- **What you should do**
The line containing "Task: Launch the Expert Partitioner" and every line after it, through the end of the records below, are to be reproduced exactly, with the pictures left out.

(Data records begins)

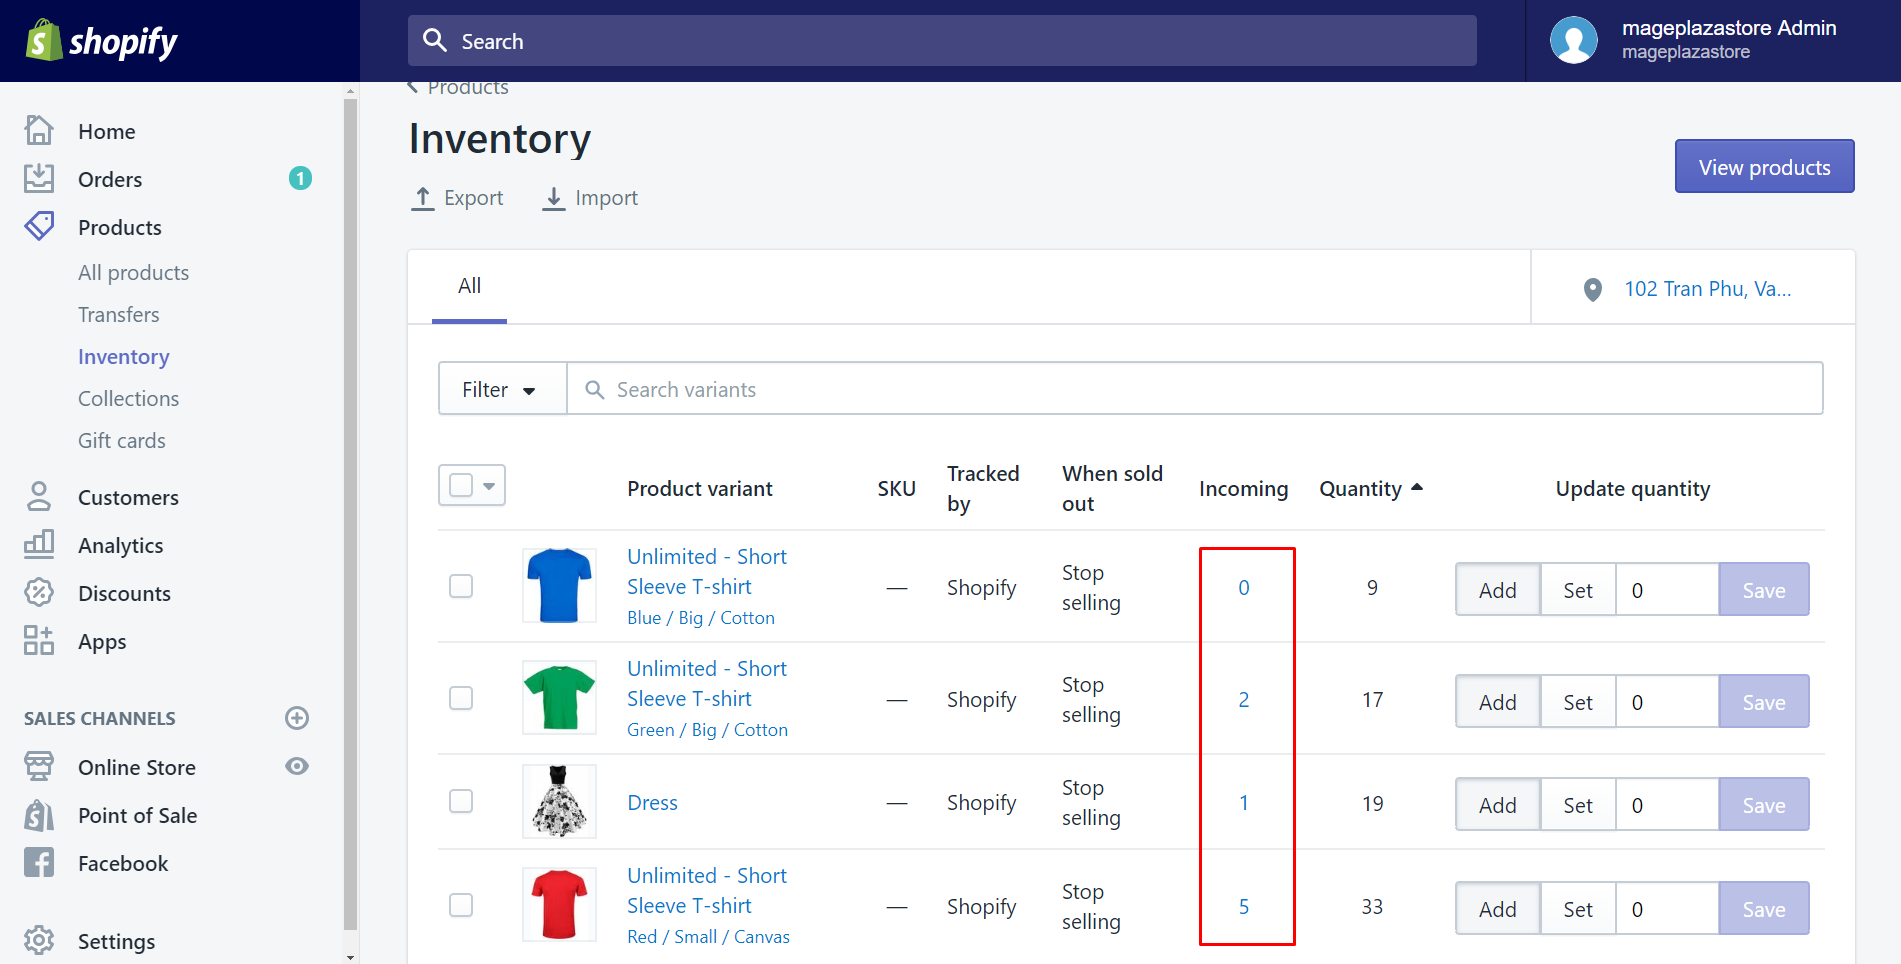
Task: Tick the Dress row checkbox
Action: pyautogui.click(x=461, y=801)
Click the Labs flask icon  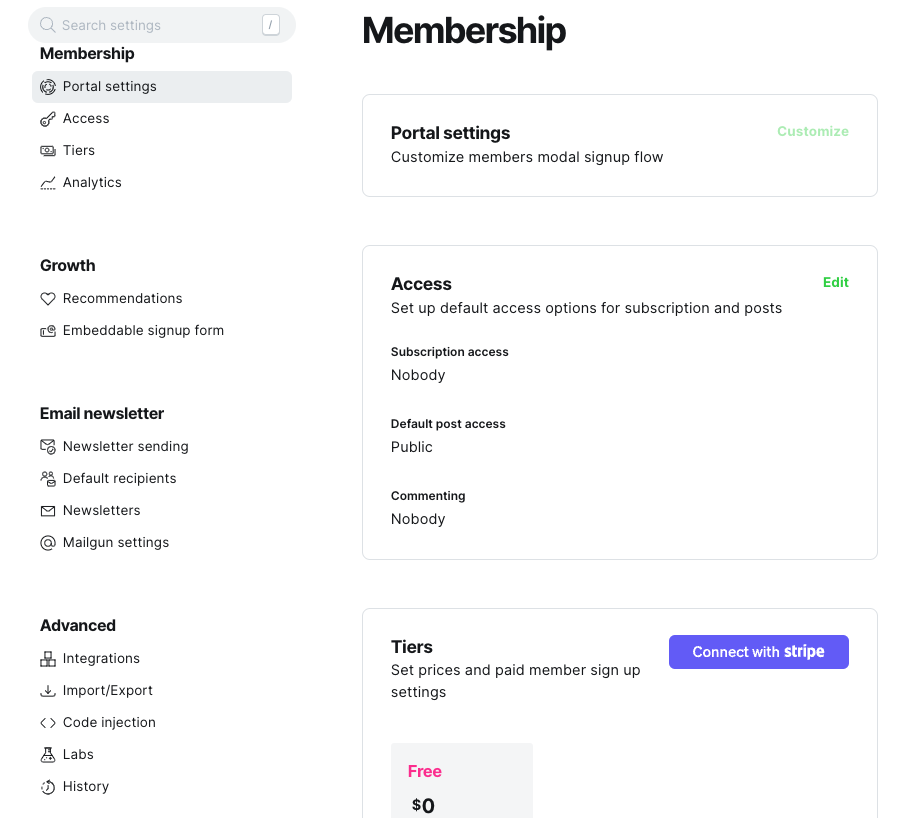[48, 755]
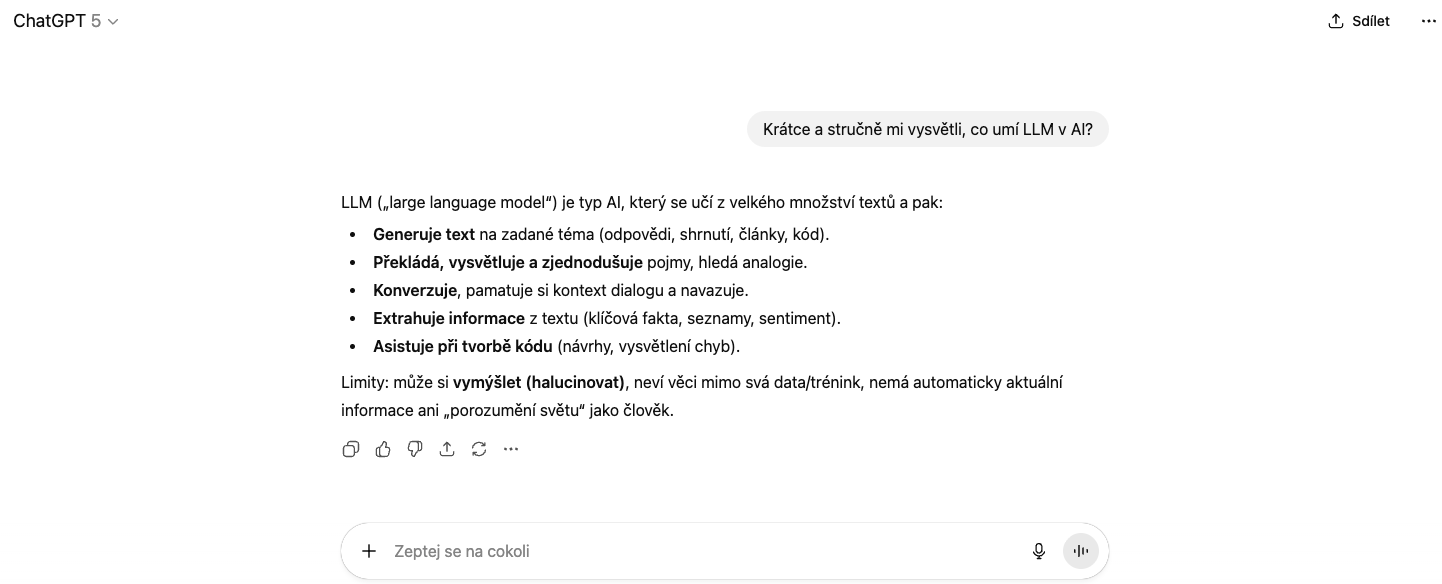Expand the conversation options menu top right
The width and height of the screenshot is (1442, 584).
point(1428,20)
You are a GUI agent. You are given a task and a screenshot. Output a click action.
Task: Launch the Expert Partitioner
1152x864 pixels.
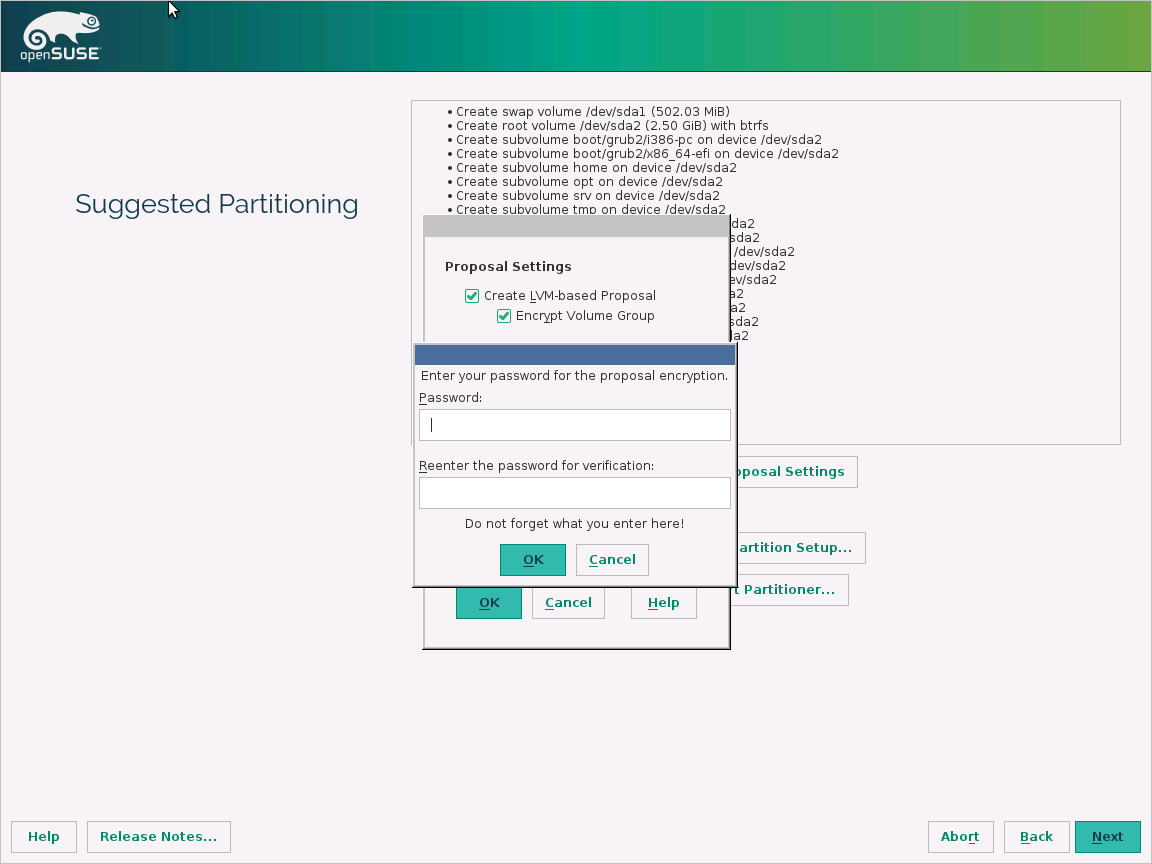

(Data records ends)

- **Answer to this exercise**
Task: Launch the Expert Partitioner
1152x864 pixels.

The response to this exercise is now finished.